Right. I will fix it.

> 
> > +	u8 cmg;
> > +	/* BB number of this blade */
> > +	u8 bb;
> > +	/* Hold assigned window number of each PE corresponding to @assigned_pemask */
> > +	u8 *bw;
> > +	/* Track usage count as IOC_BB_FREE and IOC_BW_[UN]ASSIGN might be run in parallel */
> > +	struct kref kref;
> > +};
> > +static struct kmem_cache *bb_info_cachep;
> > +
> > +static const struct file_operations fujitsu_hwb_dev_fops = {
> > +	.owner          = THIS_MODULE,
> > +};
> > +
> > +static struct miscdevice bar_miscdev = {
> > +	.fops  = &fujitsu_hwb_dev_fops,
> > +	.minor = MISC_DYNAMIC_MINOR,
> > +	.mode  = 0666,
> > +	.name  = FHWB_DEV_NAME,
> > +};
> > +
> > +static void destroy_bb_info_cachep(void) {
> > +	kmem_cache_destroy(bb_info_cachep);
> > +}
> > +
> > +static int __init init_bb_info_cachep(void) {
> > +	/*
> > +	 * Since cpumask value will be copied from userspace to the beginning of
> > +	 * struct bb_info, use kmem_cache_create_usercopy to mark that region.
> > +	 * Otherwise CONFIG_HARDENED_USERCOPY gives user_copy_warn.
> > +	 */
> > +	bb_info_cachep = kmem_cache_create_usercopy("bb_info_cache", sizeof(struct bb_info),
> > +			0, SLAB_HWCACHE_ALIGN, 0, sizeof(cpumask_var_t), NULL);
> > +	if (bb_info_cachep == NULL)
> 
> inconsistent on ! vs == NULL checks.  I personally don't care which you use, but better to chose one style and use if
> everywhere in a given driver.

OK. I will use "if (!var)" style in everywhere.

> 
> > +		return -ENOMEM;
> > +
> > +	return 0;
> > +}
> > +
> > +static void free_map(void)
> > +{
> > +	kfree(_hwinfo.used_bw_bmap);
> > +	kfree(_hwinfo.used_bb_bmap);
> > +	kfree(_hwinfo.core_map);
> > +}
> > +
> > +static int __init alloc_map(void)
> 
> For generic sounding function names, it is better to prefix with something driver specific.
> perhaps hwb_alloc_map() or similar?  Both avoids possible clashes of naming in future and leads to more readable code
> as people then know the function is local.
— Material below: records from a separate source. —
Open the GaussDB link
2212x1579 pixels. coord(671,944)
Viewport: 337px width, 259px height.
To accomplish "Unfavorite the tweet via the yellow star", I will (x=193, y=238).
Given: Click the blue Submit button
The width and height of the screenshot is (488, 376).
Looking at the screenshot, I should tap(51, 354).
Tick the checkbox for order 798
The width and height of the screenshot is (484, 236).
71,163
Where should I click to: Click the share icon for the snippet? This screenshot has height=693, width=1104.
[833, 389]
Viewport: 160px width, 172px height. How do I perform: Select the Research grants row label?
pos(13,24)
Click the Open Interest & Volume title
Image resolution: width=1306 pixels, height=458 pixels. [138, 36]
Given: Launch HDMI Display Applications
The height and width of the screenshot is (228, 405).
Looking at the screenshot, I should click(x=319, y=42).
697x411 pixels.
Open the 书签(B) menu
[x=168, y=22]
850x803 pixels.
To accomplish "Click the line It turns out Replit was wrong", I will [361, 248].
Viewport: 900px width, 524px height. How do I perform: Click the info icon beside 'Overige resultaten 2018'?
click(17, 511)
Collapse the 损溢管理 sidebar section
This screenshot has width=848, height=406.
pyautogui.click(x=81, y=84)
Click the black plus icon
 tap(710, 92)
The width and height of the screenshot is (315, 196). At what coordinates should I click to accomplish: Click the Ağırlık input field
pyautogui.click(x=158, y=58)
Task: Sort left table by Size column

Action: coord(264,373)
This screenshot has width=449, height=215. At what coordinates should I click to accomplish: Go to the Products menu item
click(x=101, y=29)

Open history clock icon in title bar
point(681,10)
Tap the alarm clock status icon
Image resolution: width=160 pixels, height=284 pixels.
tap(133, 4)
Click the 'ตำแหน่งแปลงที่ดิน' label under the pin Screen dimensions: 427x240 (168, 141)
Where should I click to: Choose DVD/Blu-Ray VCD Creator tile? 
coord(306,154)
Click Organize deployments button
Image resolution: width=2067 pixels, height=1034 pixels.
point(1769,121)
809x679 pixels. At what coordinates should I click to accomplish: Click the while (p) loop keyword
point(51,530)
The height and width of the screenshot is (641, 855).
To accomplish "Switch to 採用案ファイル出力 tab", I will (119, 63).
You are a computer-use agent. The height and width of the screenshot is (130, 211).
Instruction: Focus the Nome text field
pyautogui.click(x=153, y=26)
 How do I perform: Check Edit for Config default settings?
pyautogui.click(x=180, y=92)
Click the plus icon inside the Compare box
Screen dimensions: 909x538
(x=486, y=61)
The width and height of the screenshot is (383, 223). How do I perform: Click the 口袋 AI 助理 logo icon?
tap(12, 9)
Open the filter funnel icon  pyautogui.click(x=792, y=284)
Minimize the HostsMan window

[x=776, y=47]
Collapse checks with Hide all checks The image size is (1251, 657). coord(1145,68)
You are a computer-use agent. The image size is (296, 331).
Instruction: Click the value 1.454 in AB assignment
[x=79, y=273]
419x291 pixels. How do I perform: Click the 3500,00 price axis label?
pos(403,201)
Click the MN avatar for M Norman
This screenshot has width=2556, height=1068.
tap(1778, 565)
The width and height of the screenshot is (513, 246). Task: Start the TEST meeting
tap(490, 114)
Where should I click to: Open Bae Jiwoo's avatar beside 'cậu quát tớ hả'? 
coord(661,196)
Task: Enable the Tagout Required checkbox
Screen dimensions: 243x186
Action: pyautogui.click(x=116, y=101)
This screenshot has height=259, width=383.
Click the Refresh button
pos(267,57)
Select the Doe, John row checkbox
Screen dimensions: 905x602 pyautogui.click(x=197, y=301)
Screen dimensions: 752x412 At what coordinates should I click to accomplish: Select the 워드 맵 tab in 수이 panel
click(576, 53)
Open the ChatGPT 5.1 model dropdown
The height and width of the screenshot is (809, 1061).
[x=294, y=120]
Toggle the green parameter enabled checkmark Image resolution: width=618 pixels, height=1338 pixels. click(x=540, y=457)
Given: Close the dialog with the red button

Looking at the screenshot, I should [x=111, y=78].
OK. I will unify to use "hwb" prefix.

> 
> > +{
> > +	_hwinfo.core_map = kcalloc(num_possible_cpus(), sizeof(struct
> > +pe_info), GFP_KERNEL);
> 
> preferred to use sizeof(*_hwinfo.core_map) as saves reviewer checking the types.  Note applies in other places as well.
OK. I will fix it.

> Whilst it's nice to make these flexible in size, the separate allocations do add overheads.
> Given num_possible_cpus is probably constrained, perhaps better to just make these fixed size and big enough for all
> plausible usecases?

Well, it might be possible that the number of CPUs may vary in systems (though currently all system has 1 CPU),
I'd rather keep current notation.

> 
> 
> > +	_hwinfo.used_bb_bmap = kcalloc(_hwinfo.num_cmg, sizeof(unsigned long), GFP_KERNEL);
> > +	_hwinfo.used_bw_bmap = kcalloc(num_possible_cpus(), sizeof(unsigned long), GFP_KERNEL);
> > +	if (!_hwinfo.core_map || !_hwinfo.used_bb_bmap || !_hwinfo.used_bw_bmap)
> > +		goto fail;
> 
> I'd prefer you check these individually and handle the frees explicitly.  Makes for easier reviewing as we can match each
> fail against the clean up.

OK, I will separate them.

> 
> > +
> > +	/* 0 is valid number for both CMG/PE. Set all bits to 1 to represents uninitialized state */
> > +	memset(_hwinfo.core_map, 0xFF, sizeof(struct pe_info) *
> > +num_possible_cpus());
> > +
> > +	return 0;
> > +
> > +fail:
> > +	free_map();
> > +	return -ENOMEM;
> > +}
> > +
> > +/* Get this system's CPU type (part number). If it is not fujitsu
> > +CPU, return -1 */ static int __init get_cpu_type(void) {
> > +	if (read_cpuid_implementor() != ARM_CPU_IMP_FUJITSU)
> > +		return -1;
> 
> Better to return a meaningful error code from here, then pass it on at the caller.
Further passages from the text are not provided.